Porque no solo era poesía, Andrés. Era también el magisterio, la enseñanza, la palabra necesaria, el ensayo preciso o la traducción con conocimiento. Una vez me contaste el día en que saliste del Viera de Vegueta y te acercaste a conocer al poeta Manuel González Sosa en El Museo Canario, y la conversación que mantuvo aquel joven en pantalón corto con un hombre culto y sabio como Manuel. Con el tiempo, conseguiste que su obra se publicara a nivel nacional en Pre-Textos, como mismo habías hecho con la obra de Domingo Rivero en Acantilado. Aquel joven siempre fue generoso con sus maestros.

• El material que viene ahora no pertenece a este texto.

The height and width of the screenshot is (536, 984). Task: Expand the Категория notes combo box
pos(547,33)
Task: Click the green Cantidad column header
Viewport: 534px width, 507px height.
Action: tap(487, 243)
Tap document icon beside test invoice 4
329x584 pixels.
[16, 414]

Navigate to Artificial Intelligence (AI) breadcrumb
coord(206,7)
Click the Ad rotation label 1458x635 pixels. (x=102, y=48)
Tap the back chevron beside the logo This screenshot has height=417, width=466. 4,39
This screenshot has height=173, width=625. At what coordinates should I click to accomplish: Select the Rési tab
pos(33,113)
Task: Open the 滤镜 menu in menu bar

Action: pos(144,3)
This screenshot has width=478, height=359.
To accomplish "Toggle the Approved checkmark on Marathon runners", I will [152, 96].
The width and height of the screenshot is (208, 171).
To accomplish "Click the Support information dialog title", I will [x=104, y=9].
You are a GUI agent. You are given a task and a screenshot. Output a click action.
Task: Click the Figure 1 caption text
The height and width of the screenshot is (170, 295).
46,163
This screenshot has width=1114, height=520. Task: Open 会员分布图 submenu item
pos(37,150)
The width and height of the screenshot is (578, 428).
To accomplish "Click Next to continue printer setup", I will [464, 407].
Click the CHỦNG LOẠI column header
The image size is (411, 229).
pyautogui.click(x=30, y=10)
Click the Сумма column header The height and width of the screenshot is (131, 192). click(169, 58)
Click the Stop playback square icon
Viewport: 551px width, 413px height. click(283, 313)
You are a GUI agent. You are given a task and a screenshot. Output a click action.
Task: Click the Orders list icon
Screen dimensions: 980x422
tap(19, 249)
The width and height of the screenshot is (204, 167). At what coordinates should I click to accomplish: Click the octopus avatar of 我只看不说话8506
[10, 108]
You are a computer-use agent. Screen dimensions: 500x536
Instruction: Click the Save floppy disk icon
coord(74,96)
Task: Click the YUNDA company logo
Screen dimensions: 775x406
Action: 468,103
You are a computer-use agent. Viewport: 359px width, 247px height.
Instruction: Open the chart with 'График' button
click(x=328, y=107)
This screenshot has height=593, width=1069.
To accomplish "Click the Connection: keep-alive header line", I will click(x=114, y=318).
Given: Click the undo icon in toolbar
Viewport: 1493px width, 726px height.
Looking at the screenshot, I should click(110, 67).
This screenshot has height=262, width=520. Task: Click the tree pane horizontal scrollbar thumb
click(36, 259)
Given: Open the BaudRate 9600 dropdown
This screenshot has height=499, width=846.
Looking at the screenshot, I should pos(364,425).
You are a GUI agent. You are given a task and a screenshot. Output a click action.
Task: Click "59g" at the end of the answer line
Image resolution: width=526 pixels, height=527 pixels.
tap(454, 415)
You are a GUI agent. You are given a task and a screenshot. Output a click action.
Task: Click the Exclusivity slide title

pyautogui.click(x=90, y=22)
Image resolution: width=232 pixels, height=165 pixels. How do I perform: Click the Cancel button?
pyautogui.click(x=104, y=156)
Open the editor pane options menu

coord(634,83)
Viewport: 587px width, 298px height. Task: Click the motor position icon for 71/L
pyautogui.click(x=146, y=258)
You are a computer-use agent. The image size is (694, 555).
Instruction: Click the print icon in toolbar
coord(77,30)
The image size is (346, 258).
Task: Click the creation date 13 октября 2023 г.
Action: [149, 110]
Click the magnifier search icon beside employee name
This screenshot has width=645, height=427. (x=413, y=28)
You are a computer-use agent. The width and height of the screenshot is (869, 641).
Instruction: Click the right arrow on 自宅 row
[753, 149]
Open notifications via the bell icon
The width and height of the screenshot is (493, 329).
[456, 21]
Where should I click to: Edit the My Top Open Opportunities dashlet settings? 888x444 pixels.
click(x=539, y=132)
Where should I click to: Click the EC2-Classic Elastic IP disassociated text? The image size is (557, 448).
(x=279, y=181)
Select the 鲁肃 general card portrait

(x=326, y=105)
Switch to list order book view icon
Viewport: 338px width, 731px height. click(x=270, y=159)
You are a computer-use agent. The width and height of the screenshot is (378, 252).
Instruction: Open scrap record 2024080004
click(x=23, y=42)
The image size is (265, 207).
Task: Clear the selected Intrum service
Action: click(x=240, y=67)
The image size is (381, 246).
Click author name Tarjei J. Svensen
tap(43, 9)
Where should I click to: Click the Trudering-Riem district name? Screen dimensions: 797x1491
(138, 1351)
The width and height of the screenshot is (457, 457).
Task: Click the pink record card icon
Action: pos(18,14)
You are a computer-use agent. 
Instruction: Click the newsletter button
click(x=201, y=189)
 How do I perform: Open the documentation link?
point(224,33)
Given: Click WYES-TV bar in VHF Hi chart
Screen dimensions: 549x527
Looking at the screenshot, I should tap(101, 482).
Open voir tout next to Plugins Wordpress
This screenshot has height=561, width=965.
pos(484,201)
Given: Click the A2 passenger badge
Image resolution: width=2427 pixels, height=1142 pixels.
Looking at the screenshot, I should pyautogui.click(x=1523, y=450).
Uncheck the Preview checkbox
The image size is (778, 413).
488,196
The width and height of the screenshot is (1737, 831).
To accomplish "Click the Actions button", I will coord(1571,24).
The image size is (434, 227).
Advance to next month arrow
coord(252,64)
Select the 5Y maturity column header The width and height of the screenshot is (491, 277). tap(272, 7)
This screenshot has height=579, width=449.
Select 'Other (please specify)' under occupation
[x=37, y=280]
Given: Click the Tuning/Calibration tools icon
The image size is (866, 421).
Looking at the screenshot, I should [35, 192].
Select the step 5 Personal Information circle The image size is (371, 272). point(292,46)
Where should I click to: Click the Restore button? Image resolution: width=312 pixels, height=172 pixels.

Ahora nos toca a nosotros serlo con tu memoria y con tu obra. Lo tenemos fácil porque lo que dejas es la única presencia cierta que puede dejar un escritor, lo que aprendió de la vida y de la palabra, lo que pensó en silencio y todo lo que caminó por el sendero de su memoria. Querido Andrés, donde quiera que estés, quiero que sepas que dejas ese halo de elegancia y de saber estar en la existencia que solo se consigue viajando hacia dentro y no perdiendo nunca la mirada de lo que realmente merece la pena que se cante y que se cuente. Tus amigos nos quedamos un poco huérfanos sabiendo que no estas al otro lado del teléfono. Gracias por enseñarnos a nadar un poco mejor entre las ínsulas extrañas de este archipiélago literario que ya te está echando de menos.